Ketika terjadi krisis moneter tahun 1997-1998, sebagai orang yang sangat awam di bidang ekonomi moneter, saya berupaya keras memahami dinamika yang melatarbelakangi anjloknya Rupiah ketika itu dari kisaran Rp2.500 yang meluncur sampai Rp16.000 bahkan beberapa jam sempat menyentuh angka Rp17.000 per 1 USD.
Selama sekitar enam bulanan, saya mencermati dan membaca ratusan literatur dasar ekonomi moneter dan analisa para pakar. Namun saya tidak pernah memahaminya secara utuh. Meski akhirnya saya tiba pada beberapa kesimpulan umum sebagai berikut:
Pertama, hampir semua alasan yang dikemukakan oleh para pakar Indonesia relatif teori standar, bahkan terkesan text book. Solusi yang ditawarkan juga sesuai dengan tingkat kepakaran dan pengalaman para pakar itu. Tidak heran, hampir semua alasan yang pernah dikemukakan saat Krismon 1998, kembali terdengar hari-hari ini ketika Rupiah menyentuh kurs psikologis: Rp15.000 per 1 USD.
Kedua, istilah fundamental ekonomi adalah term yang lentur. Identifikasi dan kesimpulannya bisa berbeda-beda bahkan kontradiktif antara satu pakar dengan pakar lainnya. Yang satu bilang kuat, lainnya mengatakan lemah, masing-masing dengan argumen yang relatif rasional dan kuat.

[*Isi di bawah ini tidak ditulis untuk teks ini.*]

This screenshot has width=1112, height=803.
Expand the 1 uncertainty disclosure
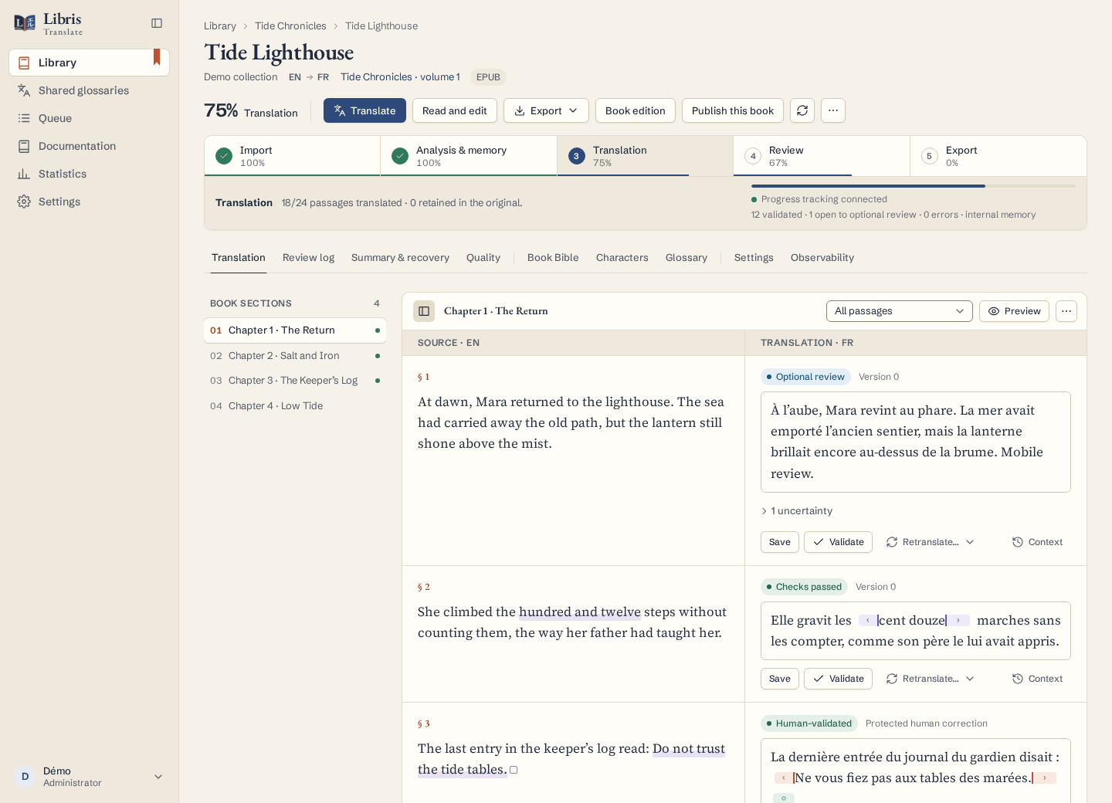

Ketiga, ketika itu, tidak satupun tawaran solusi yang benar-benar ampuh dalam melawan atau menahan anjloknya Rupiah. Kekuatan pasar (ketika itu disebut para spekulan) tampak begitu digdaya dalam menggerogoti nilai Rupiah. Dan resultantenya, kita semua tahu: rezim jatuh, banyak orang menderita buntung, dan banyak yang juga sangat diuntungkan.
Keempat, pasar valuta asing (Valas) dalam pengertian moneternya kadang atau boleh digambarkan sebagai sebuah entitas yang nyata tapi maya, atau sebaliknya, maya tetapi nyata. Dan kesimpulan keempat inilah yang akan menjadi fokus artikel ini.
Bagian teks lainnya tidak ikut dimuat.